The experts will tell you integrity is the core character trait found in successful and highly effective leaders. If your customers, co-workers, colleagues or acquaintances can't trust your word, take a look behind you. No one is following.
How solid or reliable is your word? I asked myself that recently, after settling into the first chapter of Duane Cummings' provocative book, "The Sensational Salesman."
You can speed through this intriguing narrative that chronicles the self-destruction of a young, dishonest salesman. It's that good and engaging a read. But I took the slow road to follow Thomas, the main character, and his sensational transformation. Why? Because the lessons he learns along the path to redemption are arresting, Well, at least, they arrested me. And the first lesson on honesty and integrity would not release me until I did some serious assessment on the value of "our word."
It's "our word" that measures our integrity. It reflects character, reveals the true you. That's why it's crucial not to toss your word around casually.
Some people make ambitious pledges on a whim to worthy causes, with good intentions. But once the emotional thrill is gone, so goes the will to follow through on the commitment.
If we are to be people of integrity, the simple act of keeping our word is a good place to start. Not too long ago, a man's word chiseled his reputation. If he broke it, his honor would crack or crumble. Some would have rather died than renege on a promise. Now-a-days, many people keep commitments only if and when they feel like it. But your broken word chips away at your trustworthiness as a leader or a layman.
Tips to Build Integrity:
So, here are twelve tips you might consider to build or fortify your integrity:
1. Keep your commitments to yourself. If you don't, you'll create internal turmoil and self-sabotage.
2. Don't make commitments you know you can't honor. That only breeds frustration.
3. Don't rush to please people by making empty promises. You'll only
disappoint them and yourself in the long run.
4. Strive to be a person of honor. Don't say one thing and do another.
5. Value other people's time. If you make an appointment, keep it.
6. If you must break a commitment, give proper and timely notice.
People will respect you for being considerate.

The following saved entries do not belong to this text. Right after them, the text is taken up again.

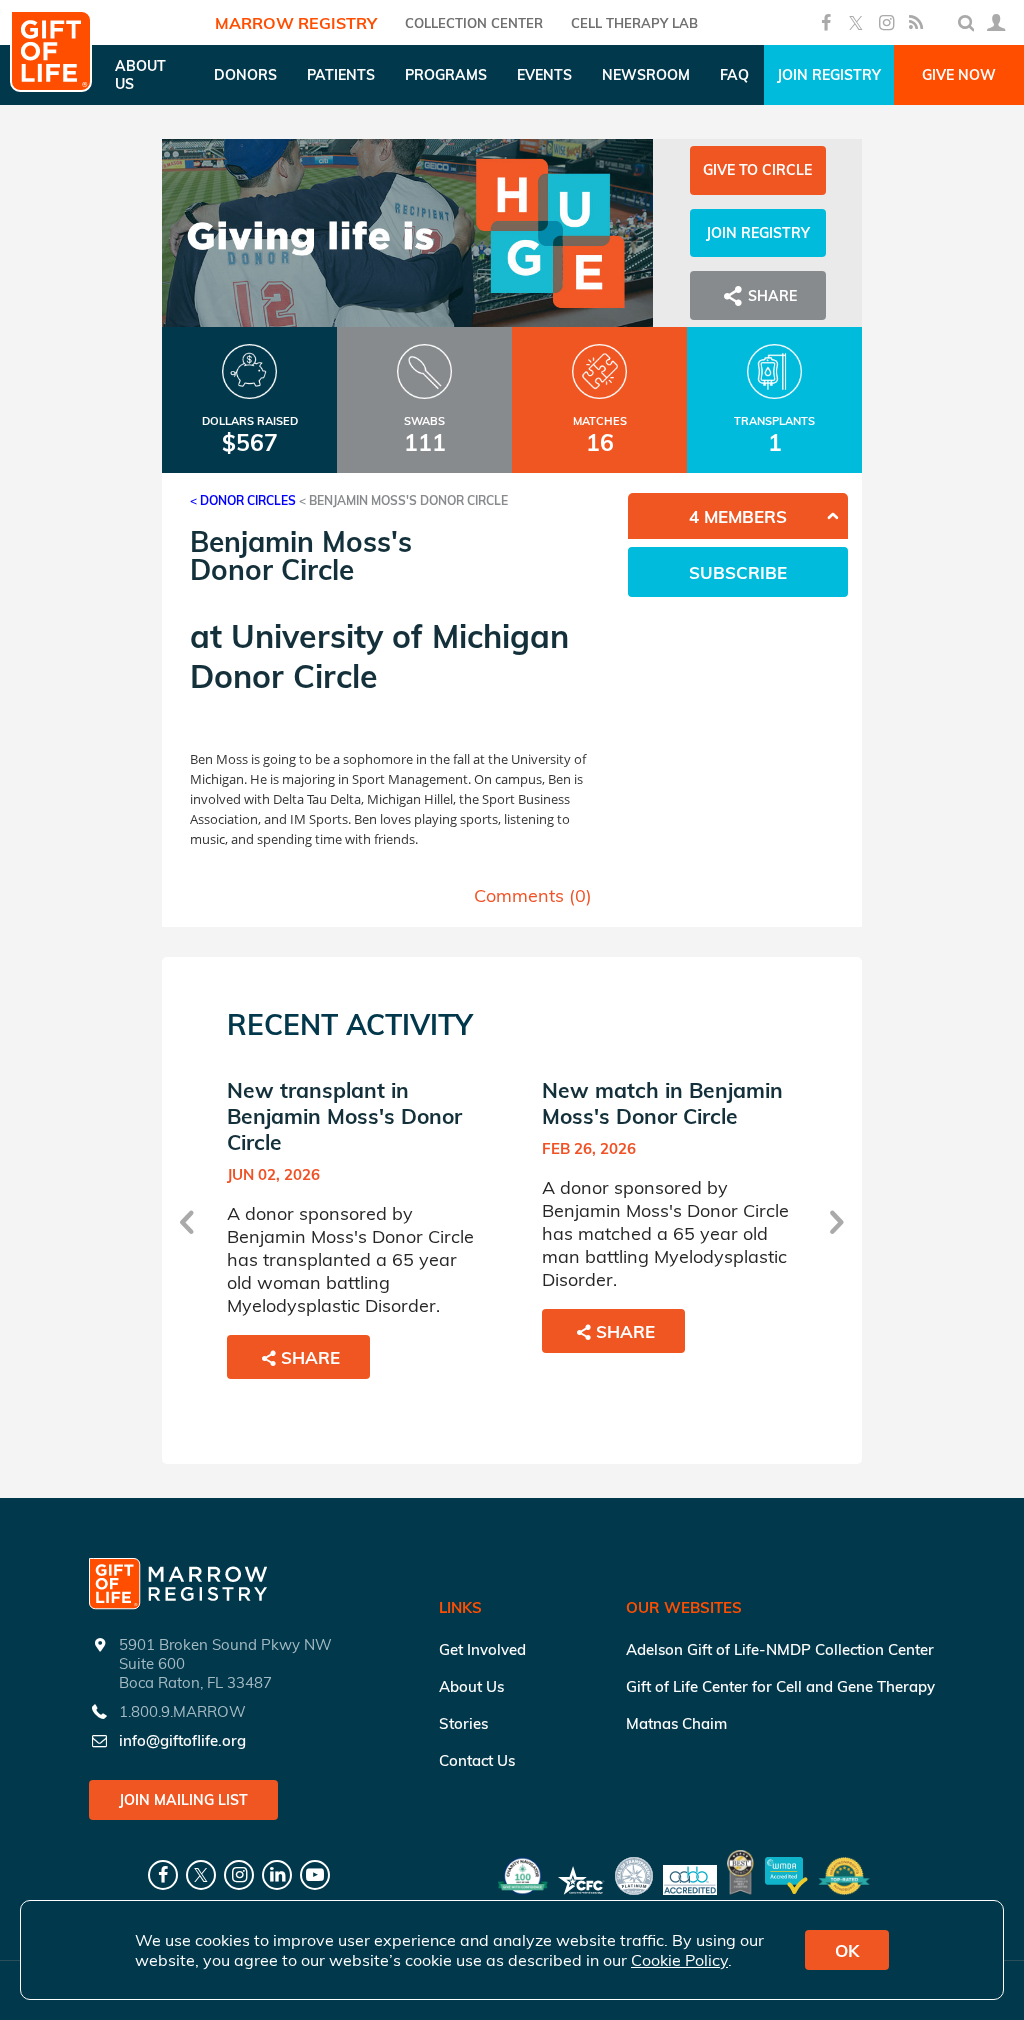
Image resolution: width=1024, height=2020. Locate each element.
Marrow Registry (296, 23)
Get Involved (482, 1649)
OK (847, 1950)
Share (310, 1357)
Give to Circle (757, 170)
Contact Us (477, 1760)
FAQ (734, 75)
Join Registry (829, 75)
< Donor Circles (243, 500)
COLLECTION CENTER (474, 23)
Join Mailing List (183, 1800)
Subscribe (738, 572)
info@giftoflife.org (182, 1740)
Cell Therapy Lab (634, 23)
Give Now (959, 75)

7. Don't base your promised word on feelings or emotions. Feelings are
fleeting. Our word should stand firm.
8. Always speak the truth in love. Don't try to spare people's feeling by
being dishonest and inauthentic.
9. Know your limitations. Don't be a hero and overburden yourself with
commitments. Something will suffer.
10. Just say no. Don't feel obligated. Better to say, "I can't" and disappoint up front, than to agree to a task and then fail to follow through.
11. Value yourself and your time. You can't be all things to all people.
Don't give place to guilt because you can't accommodate everybody.
12. Don't be haphazard. When you do commit to a task, perform it to the best of your ability.
Your word is like currency. Anybody should be able to take it to the bank. But if all you are depositing is empty commitments, that currency has no value. And your character becomes worthless.
Value and honor your word. Indeed, that will yield a rich supply of personal integrity.